===== SUPPLIED INFORMATION

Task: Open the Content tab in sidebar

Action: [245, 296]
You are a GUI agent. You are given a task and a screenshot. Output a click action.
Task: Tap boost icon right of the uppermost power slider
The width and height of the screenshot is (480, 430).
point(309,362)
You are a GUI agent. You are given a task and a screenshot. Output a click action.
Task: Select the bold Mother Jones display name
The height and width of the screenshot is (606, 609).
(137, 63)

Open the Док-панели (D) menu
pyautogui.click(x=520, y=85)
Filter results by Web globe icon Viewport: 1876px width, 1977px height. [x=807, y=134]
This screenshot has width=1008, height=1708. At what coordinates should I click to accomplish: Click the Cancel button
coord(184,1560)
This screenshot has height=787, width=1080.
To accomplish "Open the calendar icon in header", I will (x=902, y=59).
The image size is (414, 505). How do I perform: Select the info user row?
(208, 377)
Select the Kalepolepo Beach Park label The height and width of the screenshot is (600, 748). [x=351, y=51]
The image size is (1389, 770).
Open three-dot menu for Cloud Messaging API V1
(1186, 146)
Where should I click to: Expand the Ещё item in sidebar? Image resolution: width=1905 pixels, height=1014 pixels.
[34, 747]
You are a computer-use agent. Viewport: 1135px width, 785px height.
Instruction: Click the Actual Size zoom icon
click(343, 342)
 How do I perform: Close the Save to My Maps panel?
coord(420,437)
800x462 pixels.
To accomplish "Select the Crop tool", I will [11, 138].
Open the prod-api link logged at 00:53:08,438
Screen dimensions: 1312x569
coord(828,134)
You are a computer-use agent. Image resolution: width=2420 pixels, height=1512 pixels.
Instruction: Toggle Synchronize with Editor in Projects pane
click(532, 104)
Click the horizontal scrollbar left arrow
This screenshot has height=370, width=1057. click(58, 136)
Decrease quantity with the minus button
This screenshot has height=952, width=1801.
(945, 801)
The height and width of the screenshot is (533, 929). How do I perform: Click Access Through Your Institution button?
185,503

==========

(WHAT THE TASK REQUIRES) Please rewrite the lines above with "sidebar" swapped out for "side panel" and everything else left unchanged.

(OUTPUT BELOW)
Task: Open the Content tab in side panel

Action: [245, 296]
You are a GUI agent. You are given a task and a screenshot. Output a click action.
Task: Tap boost icon right of the uppermost power slider
The width and height of the screenshot is (480, 430).
point(309,362)
You are a GUI agent. You are given a task and a screenshot. Output a click action.
Task: Select the bold Mother Jones display name
The height and width of the screenshot is (606, 609).
(137, 63)

Open the Док-панели (D) menu
pyautogui.click(x=520, y=85)
Filter results by Web globe icon Viewport: 1876px width, 1977px height. [x=807, y=134]
This screenshot has width=1008, height=1708. At what coordinates should I click to accomplish: Click the Cancel button
coord(184,1560)
This screenshot has height=787, width=1080.
To accomplish "Open the calendar icon in header", I will (x=902, y=59).
The image size is (414, 505). How do I perform: Select the info user row?
(208, 377)
Select the Kalepolepo Beach Park label The height and width of the screenshot is (600, 748). [x=351, y=51]
The image size is (1389, 770).
Open three-dot menu for Cloud Messaging API V1
(1186, 146)
Where should I click to: Expand the Ещё item in side panel? Image resolution: width=1905 pixels, height=1014 pixels.
[34, 747]
You are a computer-use agent. Viewport: 1135px width, 785px height.
Instruction: Click the Actual Size zoom icon
click(343, 342)
 How do I perform: Close the Save to My Maps panel?
coord(420,437)
800x462 pixels.
To accomplish "Select the Crop tool", I will [11, 138].
Open the prod-api link logged at 00:53:08,438
Screen dimensions: 1312x569
coord(828,134)
You are a computer-use agent. Image resolution: width=2420 pixels, height=1512 pixels.
Instruction: Toggle Synchronize with Editor in Projects pane
click(532, 104)
Click the horizontal scrollbar left arrow
This screenshot has height=370, width=1057. click(58, 136)
Decrease quantity with the minus button
This screenshot has height=952, width=1801.
(945, 801)
The height and width of the screenshot is (533, 929). How do I perform: Click Access Through Your Institution button?
185,503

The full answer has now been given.